Lucy Dayton

My family and I have been blessed to share the shores of Holland Lake in the Swan Mountains for 35 years.

As all the lease holders across from Holland Lake Lodge, we’ve followed Forest Service rules for our leases and guidelines to preserve the landscape, remain invisible, and stay within our minimal footprints. We've adhered to this code as responsible stewards.

We’ve been dismayed to see the disregard of these parameters in the proposal by Utah ski industry giant POWDR to expand Holland Lake Lodge into industrial dimensions.

Equally troubling has been the absence of candor and air of secrecy surrounding POWDR’s interactions with the Forest Service.

Thank goodness for U.S. Senator Jon Tester in calling out the Forest Service during a Senate Appropriations meeting. Citing the shenanigans and lack of public accountability from this federal land management agency, the senator said he couldn’t support approving the permit without conducting adequate intensive environmental review, thereby “making some corporation rich off our public lands.”

Thank goodness, too, for the letter sent to Kurt Steele, supervisor of the Flathead National Forest, and a member of Steele’s team who is supposed to rigorously examine POWDR’s proposal by Kristine Akland, attorney for the Center for Biological Diversity, and advocates Mike Garrity from the Alliance for the Wild Rockies, and Bill Lombardi, representing Save Holland Lake. They are protecting Holland Lake as a world-class treasure.

These groups say the Forest Service has violated rules in reviewing the lodge’s special-use permit and adhering to regulations it must follow. Their letter said, and Senator Tester agreed, that the Forest Service is obligated to review the permit because what POWDR proposes is a significant action affecting the public interest and involves an ownership change. If the Forest Service chooses not to follow federal law, they’ll face a court challenge.

Save Holland Lake has pointed out that the Forest Service seems to favor the magnitude of what POWDR proposes. Flathead National Forest Supervisor Steele admitted he was “biased” in favor of POWDR’s proposal. So much for being objective as a public land steward and listening to the American public, who recognize Holland Lake and public lands as a crucial corridor for wildlife.

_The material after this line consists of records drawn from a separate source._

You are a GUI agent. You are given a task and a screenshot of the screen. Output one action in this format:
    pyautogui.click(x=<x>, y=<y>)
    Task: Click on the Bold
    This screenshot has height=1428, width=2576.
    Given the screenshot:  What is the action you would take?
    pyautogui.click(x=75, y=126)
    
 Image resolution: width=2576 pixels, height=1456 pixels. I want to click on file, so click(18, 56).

This issue not only involves Montana’s back yard and lands belonging to all Americans; it highlights the nature of a place that makes our state stand apart. Some 6,500 individuals replied to the initial expansion proposal, and 99 percent of commenters were opposed.

Forest Service Chief Randy Moore said in congressional testimony that he’s beholden to these values:

• "particular emphasis on creating welcoming, sustainable, and equitable recreation opportunities for all Americans with a focus towards underserved and Tribal communities."

• "to support healthy and resilient watersheds and landscapes, sustain the production of clean and abundant air and water, assist with meeting the Administration’s climate goals, and contribute to healthy and productive communities and Tribal Nations

• "to ensure healthy forests and functional landscapes on federal and non-federal lands in support of the conservation priorities of the Administration."

None of these criteria have been applied to the Holland Lake Lodge’s special use permit and/or its proposed Master Development Plan that would balloon its footprint and intensify human pressures.

Tribal communities also have not weighed in on the proposal.

Please join me in insisting that Chief Moore examine this proposal. Moore’s agency must follow and respect established legal procedures as illuminated by the Center for Biological Diversity, The Alliance for Wild Rockies, and Save Holland Lake.

The Forest Service must follow its mission: Caring for the Land and Serving People.